In the case of 3^{#} crack, the errors between the VMD and the theoretical frequency values of each IMF are shown in Table 9 and Figure 18. The frequencies of each IMF correspond to the rotational frequency *fs* of sun gear, the meshing frequency *f*_{m}, the fault frequency of sun gear *f*_{sg} and *n*/4*f*_{sg}, and the combined results of the above frequencies, respectively. It can be seen that the errors between the VMD and the theoretical values are less than 1%.

#### 7. Conclusions

This paper proposes a tooth root crack identification method of sun gear in a planetary gear system combining the fault dynamics with VMD algorithm, which provides a positive contribution to the fault diagnosis of a complex mechanical transmission system.(1)In order to overcome the shortcomings of the existing tooth crack models, a gear crack model with the simultaneous propagation in both length and width directions is proposed. And a rigid-flexible coupled model of planetary gear system is established by treating the sun gear as a flexible body and connecting it with other rigid components. The proposed model is appropriate for the fault frequency determination considering the computational accuracy and efficiency.(2)In order to overcome the shortcomings of the existing EMD algorithms, the VMD method for the nonstationary weak signal is used. Through the analysis of simulated and tested signals, the total amplitude corresponding to each IMF central frequency obtained by VMD can reflect the level change of different crack scales, and the error between the tested VMD frequency and the theoretical value is less than 1%, which proves the proposed VMD algorithm effective.(3)The test platform of a planetary gear system was established, and the tooth root crack of sun gear was made.

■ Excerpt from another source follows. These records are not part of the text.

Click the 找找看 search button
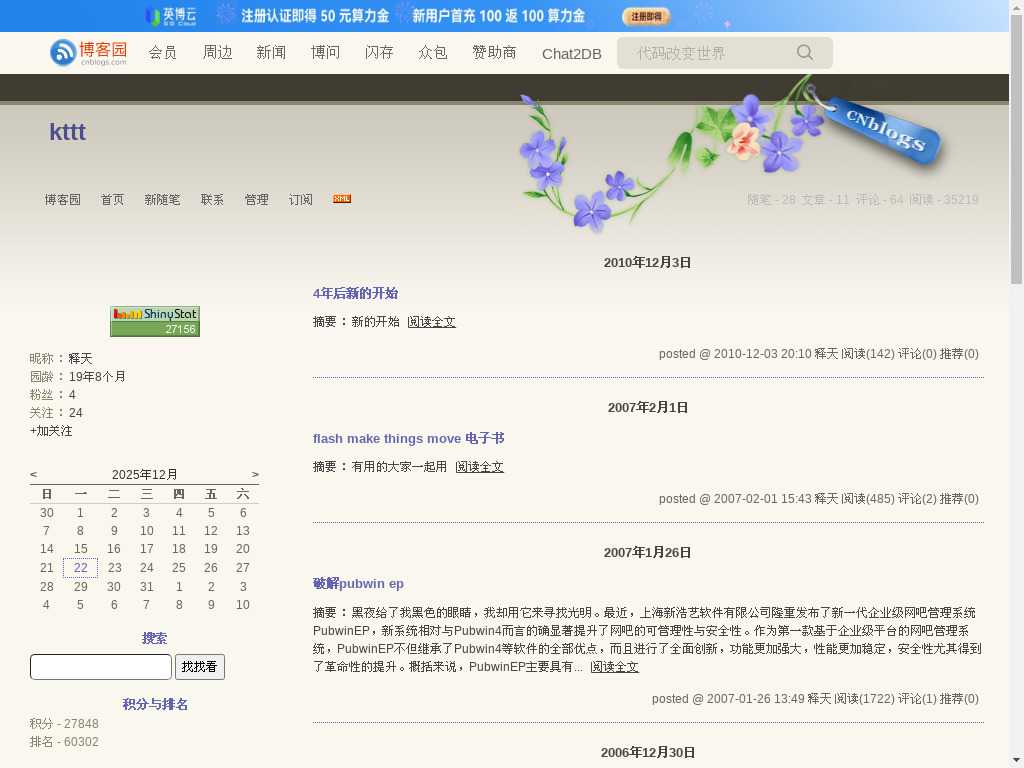Image resolution: width=1024 pixels, height=768 pixels. 200,667
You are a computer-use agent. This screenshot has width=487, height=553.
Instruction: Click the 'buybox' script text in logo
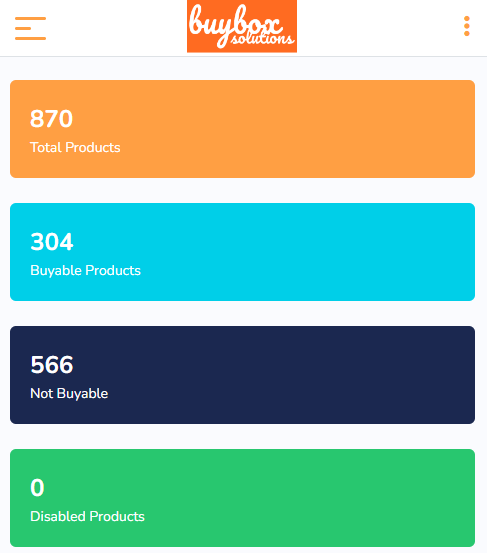(x=236, y=22)
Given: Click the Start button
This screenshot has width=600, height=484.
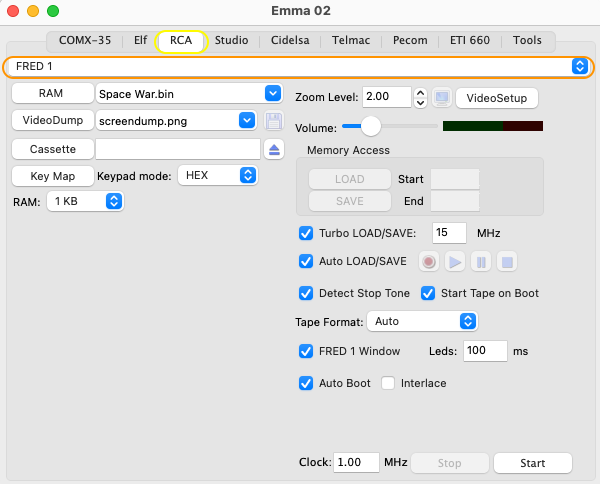Looking at the screenshot, I should 533,463.
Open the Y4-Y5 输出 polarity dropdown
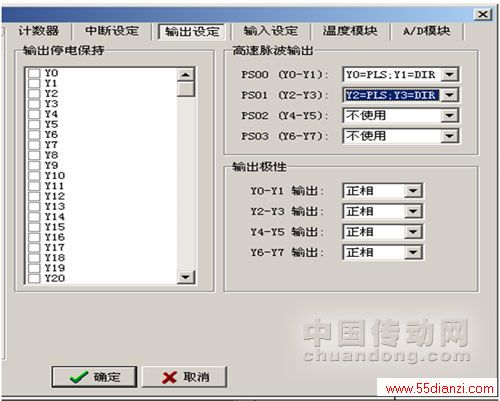Screen dimensions: 500x401 [x=413, y=232]
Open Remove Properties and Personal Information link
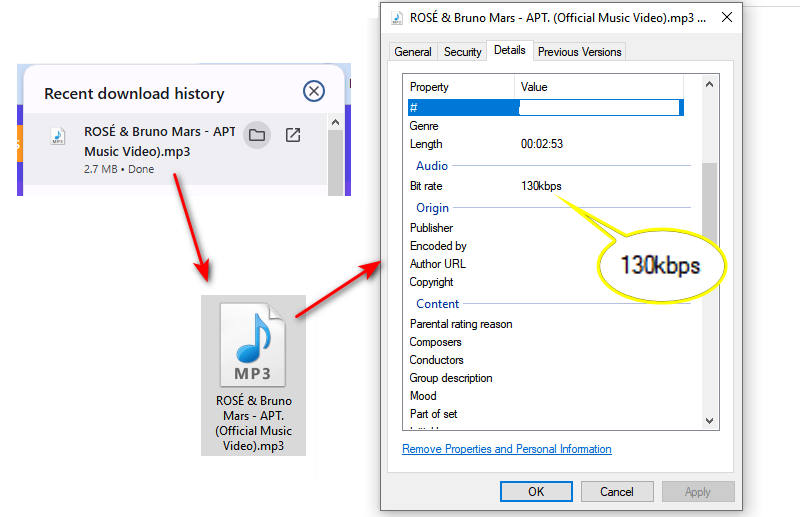Viewport: 800px width, 517px height. click(506, 449)
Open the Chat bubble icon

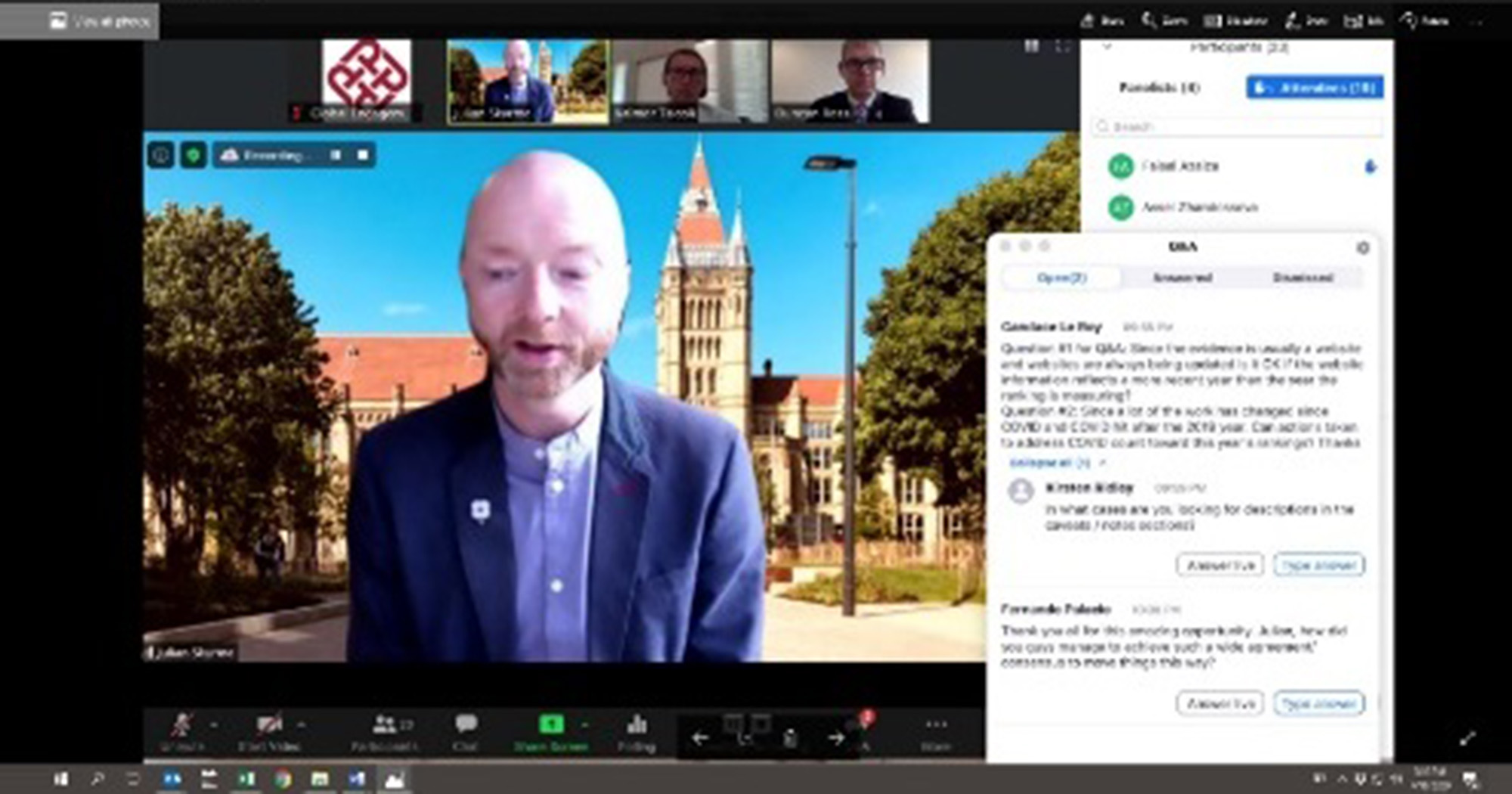pos(466,724)
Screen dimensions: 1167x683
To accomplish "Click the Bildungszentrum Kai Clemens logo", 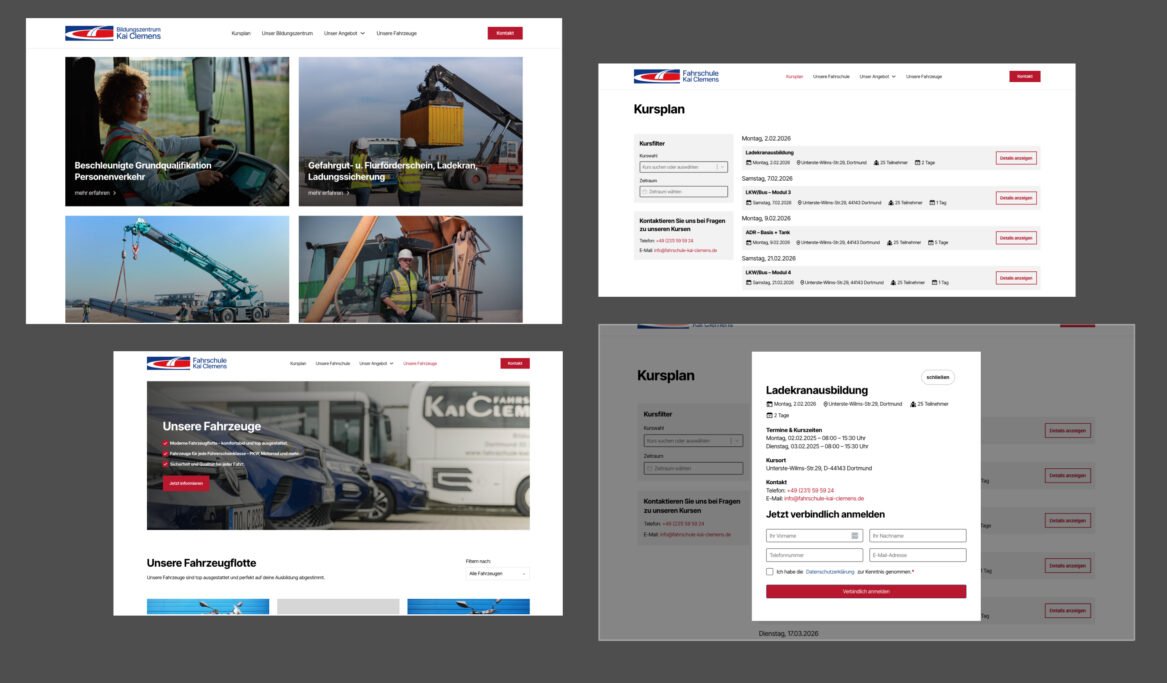I will 113,33.
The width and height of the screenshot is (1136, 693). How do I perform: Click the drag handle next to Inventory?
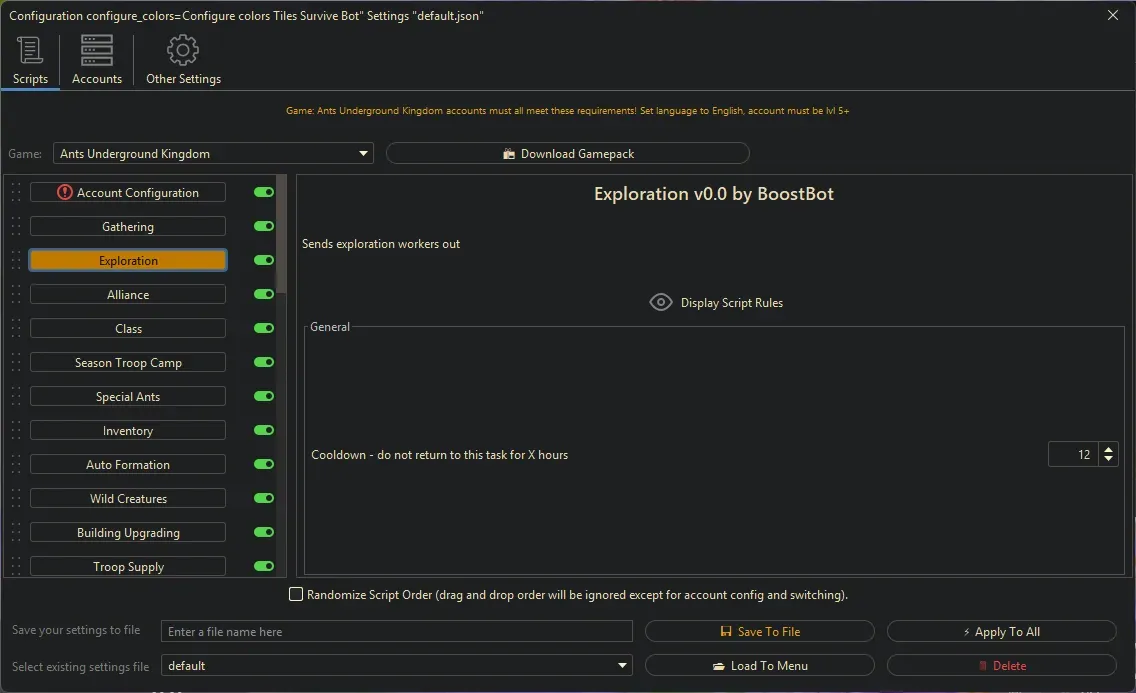(16, 431)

The tested results show that the meshing frequency, fault frequency, and their combined frequency are prominent in the amplitude spectrum of vibration signal with crack, so the gear crack model and rigid-flexible coupled system model established in this paper are feasible and the VMD method is also reliable, which provides an effective approach for the crack diagnosis of sun gear in a planetary gear system.

#### Data Availability

The data used to support the findings of this study are available from the corresponding author upon request.

#### Conflicts of Interest

The authors declare no potential conflicts of interest with respect to the research, authorship, and publication of this article.

#### Acknowledgments

This research was funded by the National Natural Science Foundation of China (no. 51834006), Natural Science Basic Research Program of Shaanxi Province in China (no. 2021JM-391), and Key R&D Project of Shaanxi Province in China (no. 2019GY-093).